__Text to read__
- Genre: Comedy
- Based on: Don Juan Tenorio by José Zorrilla
- Written by: Juan Farias; Lola Salvador;
- Directed by: Antonio Mercero
- Composer: Adolfo Waitzman [es]
- Country of origin: Spain
- Original language: Spanish

Production
- Cinematography: Cecilio Paniagua [es]
- Running time: 30 min.
- Production company: Televisión Española

Original release
- Network: Primera Cadena
- Release: 1 June 1974

= Don Juan (TV special) =

1974 Spanish comedy television special by Televisión Española

Don Juan is a 1974 Spanish comedy television special by Televisión Española, directed by Antonio Mercero, written by Juan Farias and Lola Salvador, with music by Adolfo Waitzman. It first aired on 1 June 1974 on Televisión Española's Primera Cadena. It won the Rose d'Or award and a Special Mention from the Press at the 1974 Montreaux Festival. It was also nominated for an International Emmy Award that same year.

__Provided material__
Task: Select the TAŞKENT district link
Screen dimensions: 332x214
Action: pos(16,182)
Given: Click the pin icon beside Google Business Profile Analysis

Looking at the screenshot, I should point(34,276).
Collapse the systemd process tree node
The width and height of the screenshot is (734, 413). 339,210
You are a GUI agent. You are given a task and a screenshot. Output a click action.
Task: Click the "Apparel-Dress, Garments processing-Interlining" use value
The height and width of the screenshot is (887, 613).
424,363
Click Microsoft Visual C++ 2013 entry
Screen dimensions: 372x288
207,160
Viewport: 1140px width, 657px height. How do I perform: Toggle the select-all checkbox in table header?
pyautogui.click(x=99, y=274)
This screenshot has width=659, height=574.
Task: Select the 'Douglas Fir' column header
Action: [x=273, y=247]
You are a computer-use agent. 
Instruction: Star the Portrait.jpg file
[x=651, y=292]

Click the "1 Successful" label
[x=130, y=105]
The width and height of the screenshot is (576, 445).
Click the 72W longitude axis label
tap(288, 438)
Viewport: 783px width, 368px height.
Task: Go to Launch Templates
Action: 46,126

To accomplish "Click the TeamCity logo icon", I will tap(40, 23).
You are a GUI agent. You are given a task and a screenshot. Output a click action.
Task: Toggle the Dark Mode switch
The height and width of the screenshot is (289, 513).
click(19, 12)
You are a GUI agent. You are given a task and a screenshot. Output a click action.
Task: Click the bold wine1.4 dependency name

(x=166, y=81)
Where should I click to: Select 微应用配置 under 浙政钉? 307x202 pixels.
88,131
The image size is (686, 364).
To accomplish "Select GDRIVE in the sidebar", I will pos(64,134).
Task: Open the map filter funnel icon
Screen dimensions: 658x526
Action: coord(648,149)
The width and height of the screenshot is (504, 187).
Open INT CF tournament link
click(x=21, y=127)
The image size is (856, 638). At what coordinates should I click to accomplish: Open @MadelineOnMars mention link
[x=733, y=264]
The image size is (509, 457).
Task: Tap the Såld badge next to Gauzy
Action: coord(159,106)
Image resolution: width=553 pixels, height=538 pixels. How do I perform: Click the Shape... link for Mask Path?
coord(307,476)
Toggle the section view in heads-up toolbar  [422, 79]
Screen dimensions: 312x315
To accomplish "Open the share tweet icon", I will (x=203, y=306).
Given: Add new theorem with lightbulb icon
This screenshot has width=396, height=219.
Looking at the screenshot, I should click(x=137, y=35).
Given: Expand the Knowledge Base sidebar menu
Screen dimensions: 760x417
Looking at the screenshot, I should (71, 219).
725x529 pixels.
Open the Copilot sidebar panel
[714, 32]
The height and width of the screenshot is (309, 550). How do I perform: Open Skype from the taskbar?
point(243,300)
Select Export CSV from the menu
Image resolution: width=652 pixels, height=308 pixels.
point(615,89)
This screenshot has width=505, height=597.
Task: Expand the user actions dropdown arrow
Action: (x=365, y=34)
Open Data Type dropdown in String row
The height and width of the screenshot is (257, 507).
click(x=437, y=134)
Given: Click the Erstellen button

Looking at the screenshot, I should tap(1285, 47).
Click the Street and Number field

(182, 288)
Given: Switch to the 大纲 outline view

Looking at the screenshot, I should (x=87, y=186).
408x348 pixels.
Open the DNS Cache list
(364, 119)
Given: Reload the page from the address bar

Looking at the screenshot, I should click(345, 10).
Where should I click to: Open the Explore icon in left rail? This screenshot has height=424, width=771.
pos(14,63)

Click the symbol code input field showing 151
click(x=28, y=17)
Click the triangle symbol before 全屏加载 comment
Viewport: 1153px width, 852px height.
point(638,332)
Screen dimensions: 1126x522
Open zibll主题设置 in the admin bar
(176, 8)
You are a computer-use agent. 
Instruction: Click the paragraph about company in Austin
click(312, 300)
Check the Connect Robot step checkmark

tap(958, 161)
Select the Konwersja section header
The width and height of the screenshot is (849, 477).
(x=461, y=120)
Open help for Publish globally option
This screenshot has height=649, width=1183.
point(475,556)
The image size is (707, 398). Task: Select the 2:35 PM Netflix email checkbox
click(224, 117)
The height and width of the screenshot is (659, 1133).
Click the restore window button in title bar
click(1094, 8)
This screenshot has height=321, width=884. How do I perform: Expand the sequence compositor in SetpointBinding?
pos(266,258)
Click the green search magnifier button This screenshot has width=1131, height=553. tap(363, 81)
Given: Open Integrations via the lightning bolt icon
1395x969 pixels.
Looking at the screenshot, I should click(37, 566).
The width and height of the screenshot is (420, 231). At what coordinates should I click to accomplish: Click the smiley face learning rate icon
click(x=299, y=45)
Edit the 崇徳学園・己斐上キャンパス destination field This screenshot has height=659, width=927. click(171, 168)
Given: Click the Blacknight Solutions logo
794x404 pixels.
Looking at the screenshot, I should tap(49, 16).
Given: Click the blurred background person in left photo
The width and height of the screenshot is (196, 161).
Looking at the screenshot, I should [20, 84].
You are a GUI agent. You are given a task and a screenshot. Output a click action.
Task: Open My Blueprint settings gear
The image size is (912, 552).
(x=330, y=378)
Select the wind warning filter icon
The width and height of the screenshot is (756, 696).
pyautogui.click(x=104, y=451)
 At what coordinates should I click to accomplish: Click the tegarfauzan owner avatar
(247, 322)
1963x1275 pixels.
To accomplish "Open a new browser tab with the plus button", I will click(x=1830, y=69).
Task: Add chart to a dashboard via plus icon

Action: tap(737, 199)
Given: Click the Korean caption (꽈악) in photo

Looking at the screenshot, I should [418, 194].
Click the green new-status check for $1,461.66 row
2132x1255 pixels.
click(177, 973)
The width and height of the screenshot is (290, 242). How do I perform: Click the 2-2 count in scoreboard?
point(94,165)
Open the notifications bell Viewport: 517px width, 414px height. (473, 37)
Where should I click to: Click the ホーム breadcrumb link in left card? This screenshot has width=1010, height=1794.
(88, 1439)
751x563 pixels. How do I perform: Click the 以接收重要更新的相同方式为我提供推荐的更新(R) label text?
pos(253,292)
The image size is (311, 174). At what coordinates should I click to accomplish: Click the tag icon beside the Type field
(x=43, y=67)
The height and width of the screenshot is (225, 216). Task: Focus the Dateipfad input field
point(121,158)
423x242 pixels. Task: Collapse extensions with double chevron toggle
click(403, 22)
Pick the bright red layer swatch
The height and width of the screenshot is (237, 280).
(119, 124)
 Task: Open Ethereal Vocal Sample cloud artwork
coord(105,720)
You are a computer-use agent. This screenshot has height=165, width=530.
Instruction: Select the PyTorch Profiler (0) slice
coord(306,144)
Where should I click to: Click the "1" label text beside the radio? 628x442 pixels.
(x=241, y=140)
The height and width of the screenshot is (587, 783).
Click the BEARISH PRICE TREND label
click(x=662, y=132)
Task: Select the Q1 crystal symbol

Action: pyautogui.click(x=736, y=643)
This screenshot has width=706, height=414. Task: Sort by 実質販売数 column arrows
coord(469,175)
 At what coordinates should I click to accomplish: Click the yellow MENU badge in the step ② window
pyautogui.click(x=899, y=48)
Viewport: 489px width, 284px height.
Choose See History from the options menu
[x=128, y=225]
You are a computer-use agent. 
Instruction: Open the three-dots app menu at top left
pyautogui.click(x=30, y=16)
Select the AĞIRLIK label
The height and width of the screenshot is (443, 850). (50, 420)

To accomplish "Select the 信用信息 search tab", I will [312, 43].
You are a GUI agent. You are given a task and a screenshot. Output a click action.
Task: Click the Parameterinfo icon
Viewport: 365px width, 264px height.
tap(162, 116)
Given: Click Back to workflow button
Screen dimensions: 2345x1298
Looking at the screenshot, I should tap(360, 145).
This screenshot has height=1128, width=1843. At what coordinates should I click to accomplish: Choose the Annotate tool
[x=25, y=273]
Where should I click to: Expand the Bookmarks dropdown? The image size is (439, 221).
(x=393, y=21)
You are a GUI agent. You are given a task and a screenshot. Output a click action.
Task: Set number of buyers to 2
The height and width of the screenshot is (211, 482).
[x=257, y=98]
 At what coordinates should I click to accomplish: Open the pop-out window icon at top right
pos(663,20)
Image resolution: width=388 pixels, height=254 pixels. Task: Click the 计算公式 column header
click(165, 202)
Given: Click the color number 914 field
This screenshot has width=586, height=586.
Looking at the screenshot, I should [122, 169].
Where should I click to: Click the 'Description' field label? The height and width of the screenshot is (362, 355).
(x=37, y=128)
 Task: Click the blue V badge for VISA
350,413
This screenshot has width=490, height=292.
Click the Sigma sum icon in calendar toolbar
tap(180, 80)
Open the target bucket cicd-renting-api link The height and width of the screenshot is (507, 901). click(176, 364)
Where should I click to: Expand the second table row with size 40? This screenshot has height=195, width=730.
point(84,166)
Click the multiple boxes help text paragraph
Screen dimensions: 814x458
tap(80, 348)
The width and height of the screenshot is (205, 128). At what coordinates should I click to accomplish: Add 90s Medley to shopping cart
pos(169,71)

__Challenges__
A. In the article on the Don Juan TV special, on what date and on which network did it first air?
B. Pull out the stretch of the article on the Don Juan TV special from "- Genre: Comedy" through "time: 30 min.", copied word for word.

__The responses__
A. It first aired on 1 June 1974 on Primera Cadena.

B.
- Genre: Comedy
- Based on: Don Juan Tenorio by José Zorrilla
- Written by: Juan Farias; Lola Salvador;
- Directed by: Antonio Mercero
- Composer: Adolfo Waitzman [es]
- Country of origin: Spain
- Original language: Spanish

Production
- Cinematography: Cecilio Paniagua [es]
- Running time: 30 min.